Mungo Man swiftly rewrote our understanding of Australian history, but it has taken over four decades for the remains to be returned to their ancestral home. Going forward, the wishes of the traditional custodians of the Willandra Lakes Region World Heritage Area will be duly respected: any human remains exposed by natural erosion in the dunes are to be promptly reburied. Elsewhere, in the Top End, traditional custodians are laying down ground rules for visiting scientists so that any work is on their terms, by invitation, and to protect, not dissect, sacred sites.
Meanwhile, other traditional owners are choosing to share their stories with welcome strangers on cultural immersion tours. Passing on their knowledge as they always have — this time to a new audience — elders are sitting down to have a yarn about their Country so that we can all learn to care for this country. In this way, I’ve revisited places of my childhood memories: the Yacaaba Headland, north of Newcastle and Booderee, on the shores of Jervis Bay. The beauty is richer, runs deeper, when layered with lore.
So go outside, feel the sand between your toes — whether its red, speckled or the whitest of whites. Stare at the sky, wonder who has looked at it before you, and ask them what they know, be ready to listen and learn. Volunteering at the Australian Museum taught me to look at the world like a wide-eyed kid again, naturally inquisitive. But their collection, while it speaks volumes, is just one way to take stock of this place we call home. The human mind is an archive, too, and Aboriginal people have an intimate knowledge of the land that sustains them. I am learning, with each conversation, to look at this country through old eyes, their eyes.

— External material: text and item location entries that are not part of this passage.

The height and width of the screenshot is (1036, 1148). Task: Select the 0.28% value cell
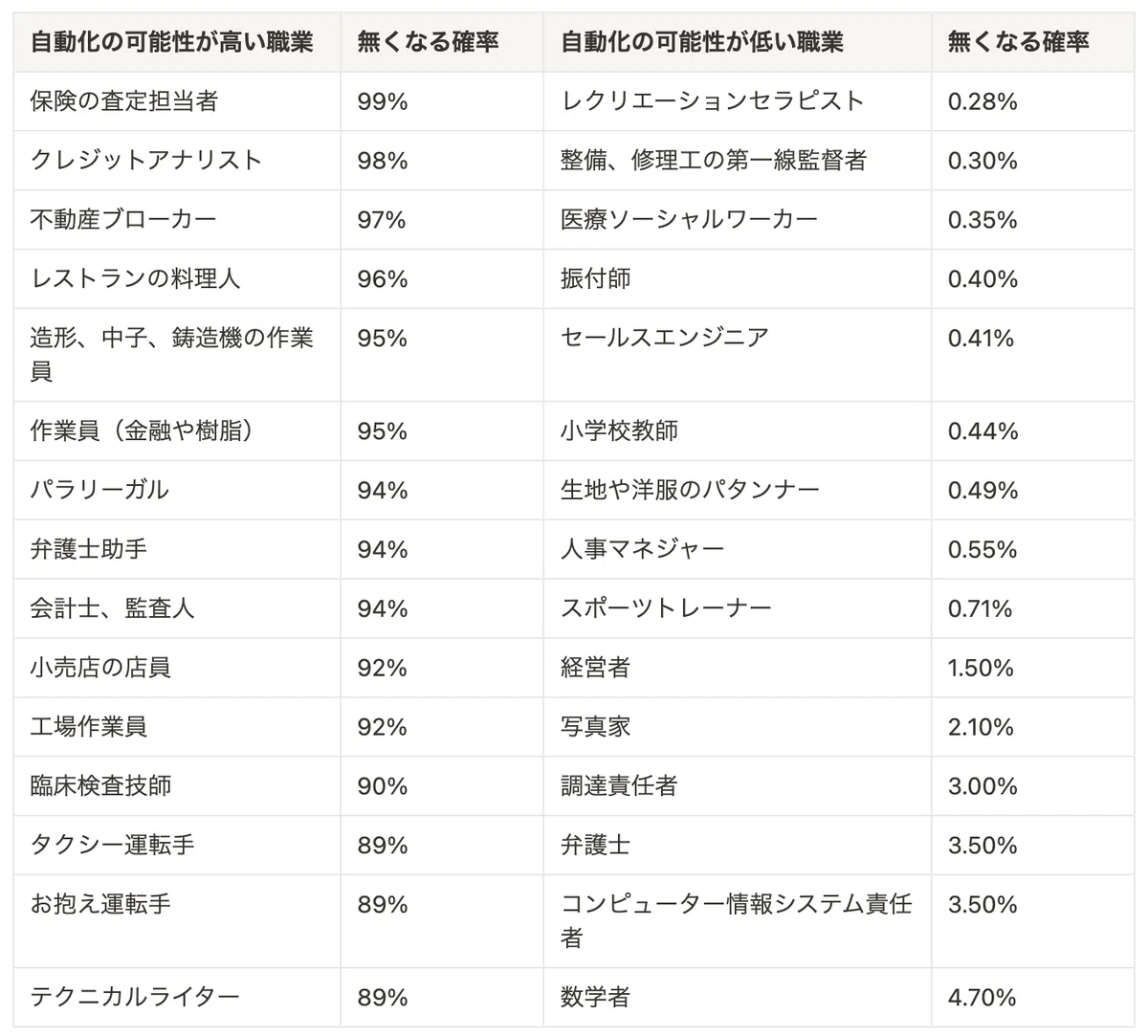1033,101
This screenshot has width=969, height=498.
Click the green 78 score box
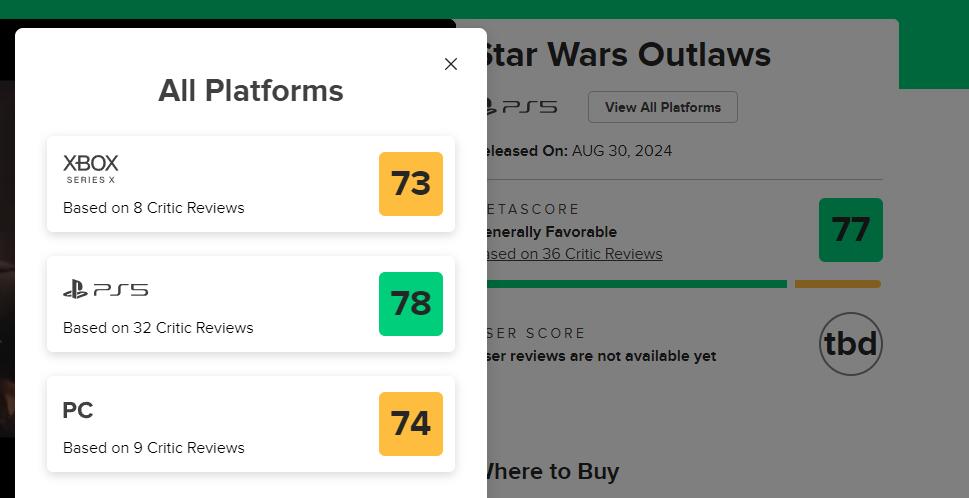411,304
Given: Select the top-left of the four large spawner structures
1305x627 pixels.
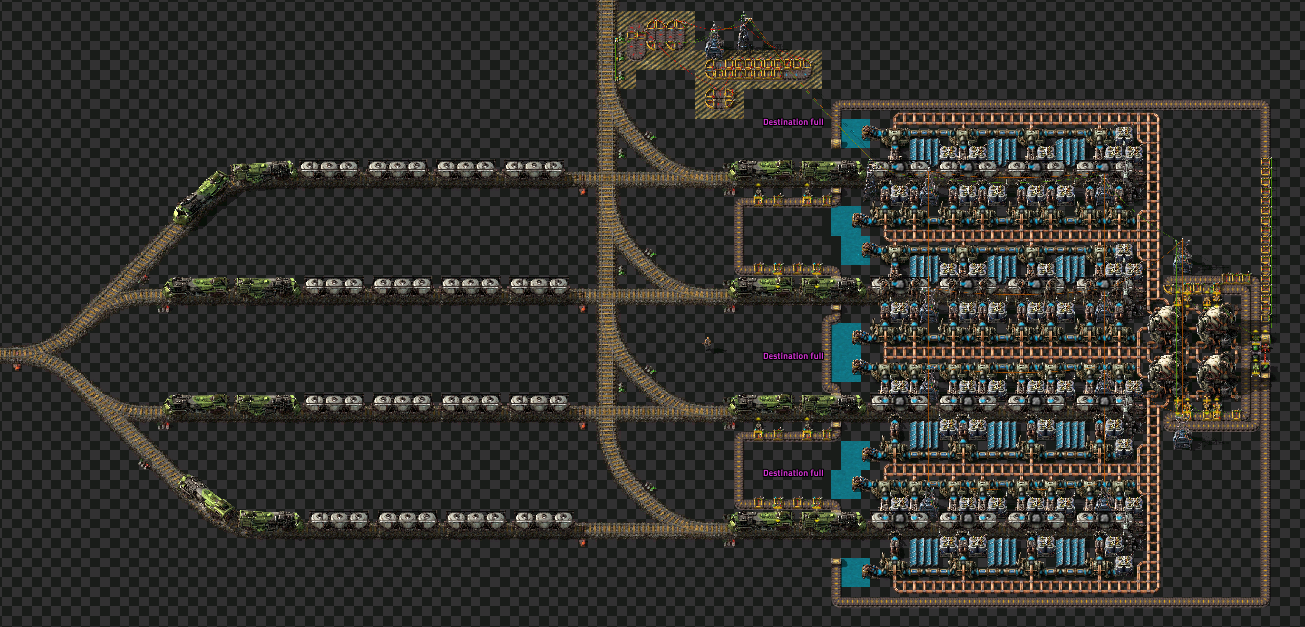Looking at the screenshot, I should (1166, 326).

Uncle Paul Callaghan runs cultural immersion tours along the Yacaaba Peninsula, Hawkes Nest, and likewise Aunty Julie Freeman welcomes visitors at Booderee National Park, Jervis Bay. If you’re quick, you can also catch Songlines: Tracking the Seven Sisters, a “peerless exhibition of Aboriginal art” that takes you on a journey across the Australian desert, on show at the National Museum of Australia until February 25.